Sunday, November 26, 2006

Day 98

Today is the scary day, that way back in the beginning of this record of my "illness" and hopeful "recovery", that I predicted might be the day that "...I press the wrong thing...and delete the whole bloody thing."

That was on Monday, August 21st 2006 and thus far the blog seems to have remained intact, (oooh don't tempt fate...) as am I - relatively speaking (not really bothered about tempting that fate - or am I?).

The latter is a rather peculiar thought, as I truly wondered, many times, if I would still be here on this date - be it blogging or breathing. But I guess I am. "Snaps for Rozza".

Things that are different from that day to this are:
1) I am on different medication.
2) I have scars, too numerous to mention on both my hands and arms.
3) I have shorter hair. One side longer than the other as I tried to hack off all my hair on a bad day, and (luckily?) stopped half way through the act.
4) I can fit into clothes that have lain in my wardrobe, mocking me, for nigh on a year.
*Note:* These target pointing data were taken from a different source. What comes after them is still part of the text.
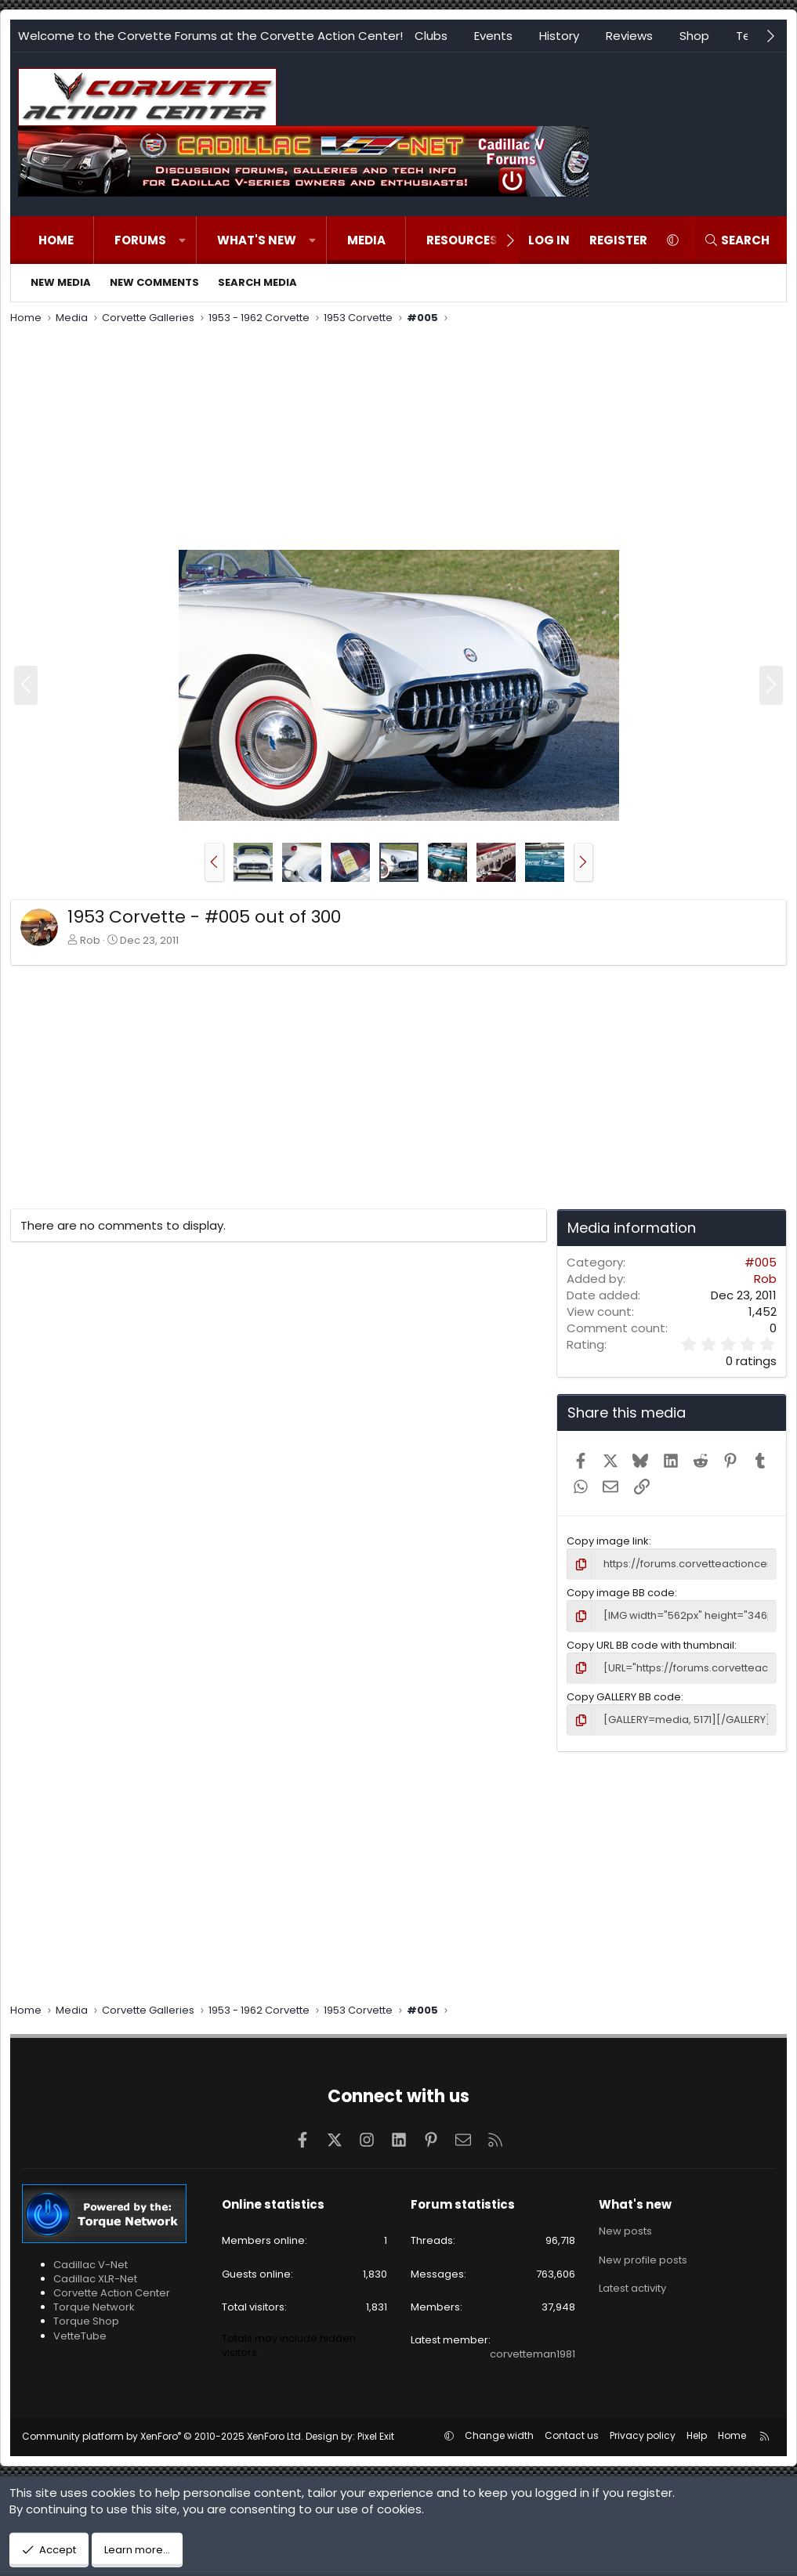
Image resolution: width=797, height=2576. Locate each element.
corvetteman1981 (532, 2354)
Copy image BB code (621, 1592)
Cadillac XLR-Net (95, 2278)
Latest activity (632, 2288)
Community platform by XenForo (162, 2436)
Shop (694, 35)
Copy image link (608, 1541)
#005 (760, 1262)
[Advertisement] (398, 439)
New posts (625, 2231)
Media (366, 240)
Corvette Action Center (111, 2292)
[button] (182, 240)
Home (56, 240)
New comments (154, 282)
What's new (256, 240)
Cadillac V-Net (90, 2264)
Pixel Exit (375, 2436)
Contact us (572, 2435)
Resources (462, 240)
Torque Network (94, 2307)
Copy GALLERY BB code (624, 1696)
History (559, 35)
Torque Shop (86, 2321)
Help (697, 2435)
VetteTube (80, 2336)
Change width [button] (499, 2435)
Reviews (629, 35)
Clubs (431, 35)
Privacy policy (643, 2435)
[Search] (736, 240)
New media (61, 282)
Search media (257, 282)
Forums (140, 240)
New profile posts (643, 2260)
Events (493, 35)
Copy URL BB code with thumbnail (650, 1645)
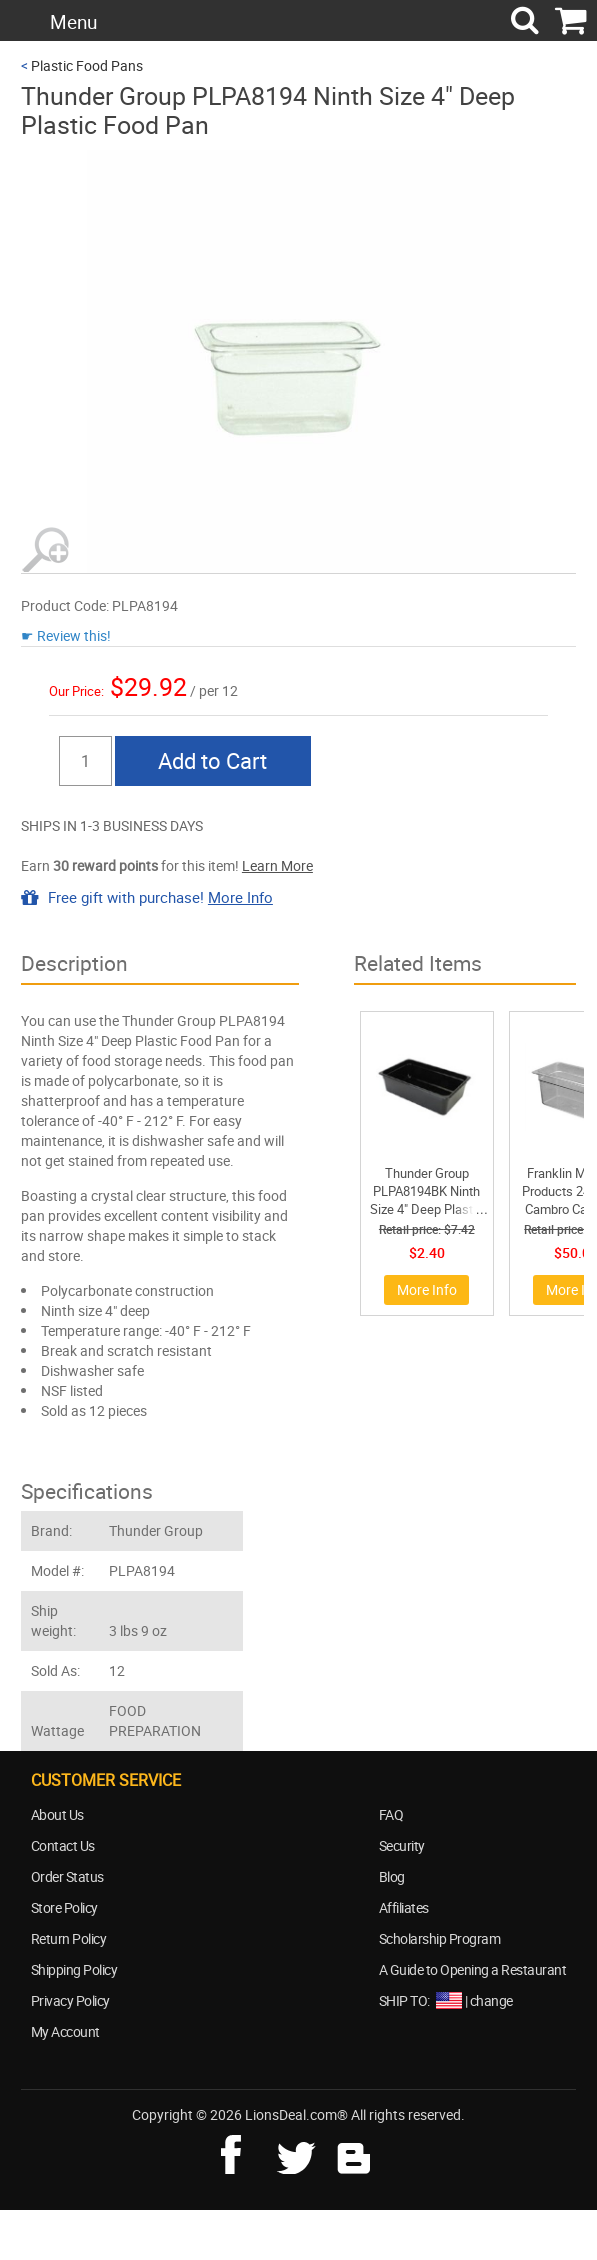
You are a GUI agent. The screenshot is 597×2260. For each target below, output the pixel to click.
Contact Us (63, 1845)
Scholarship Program (440, 1938)
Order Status (67, 1876)
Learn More (277, 865)
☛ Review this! (66, 635)
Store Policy (64, 1907)
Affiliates (404, 1907)
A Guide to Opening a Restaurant (473, 1969)
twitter (300, 2152)
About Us (57, 1814)
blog (355, 2152)
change (491, 2000)
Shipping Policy (74, 1969)
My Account (65, 2031)
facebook (245, 2152)
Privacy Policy (70, 2000)
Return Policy (69, 1938)
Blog (392, 1876)
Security (402, 1845)
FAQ (391, 1814)
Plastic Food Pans (87, 65)
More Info (240, 897)
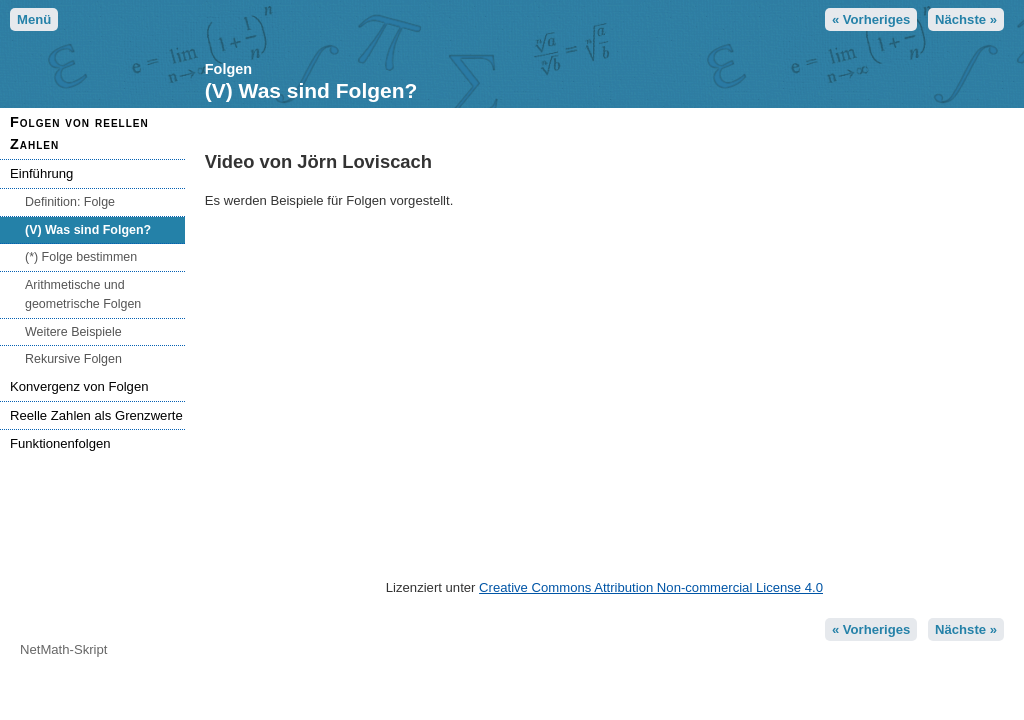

There will be others, I am sure, but as one of my 'rules of blogging' is that I never re-read my entries, I can't be that specific.

Taking stock: days have rolled into weeks, weeks into months, and now, looking back, it seems to be a pitifully short amount of time that I have been recording my daily thoughts/activities/minor accomplishments. Mind you that is a grand total of 2352 hours of breathing (unless you count the breath-loss attributed to anxiety attacks). More snaps please...

1 Comments:

Blogger Snoskred said...

Time seems to fly these days. It is always good to take stock, and seriously you have to give yourself a huge pat on the back, I think.

When I was really down in that dark cavern of depression a few years ago now, some days I would not manage to get out of bed at all. So on the days I did, I really had to make sure I was congratulating myself on having managed it, because at the time it was a huge achievement for me. It would have been hard for normal functioning people to understand the mammoth effort involved in just getting up vs sleeping the day away. It was like running a marathon every time I did it.

Now looking back on how far I have come since then, it's unbelievable to me really. It's unbelievable that I survived it, that I managed to crawl my way out of there with my fingernails. It took me a lot longer, I didn't have much help, mainly because I could not get it together to ask for help.

In a year from now, you will look back and be surprised on how far you've travelled. One foot in front of the other. One day at a time.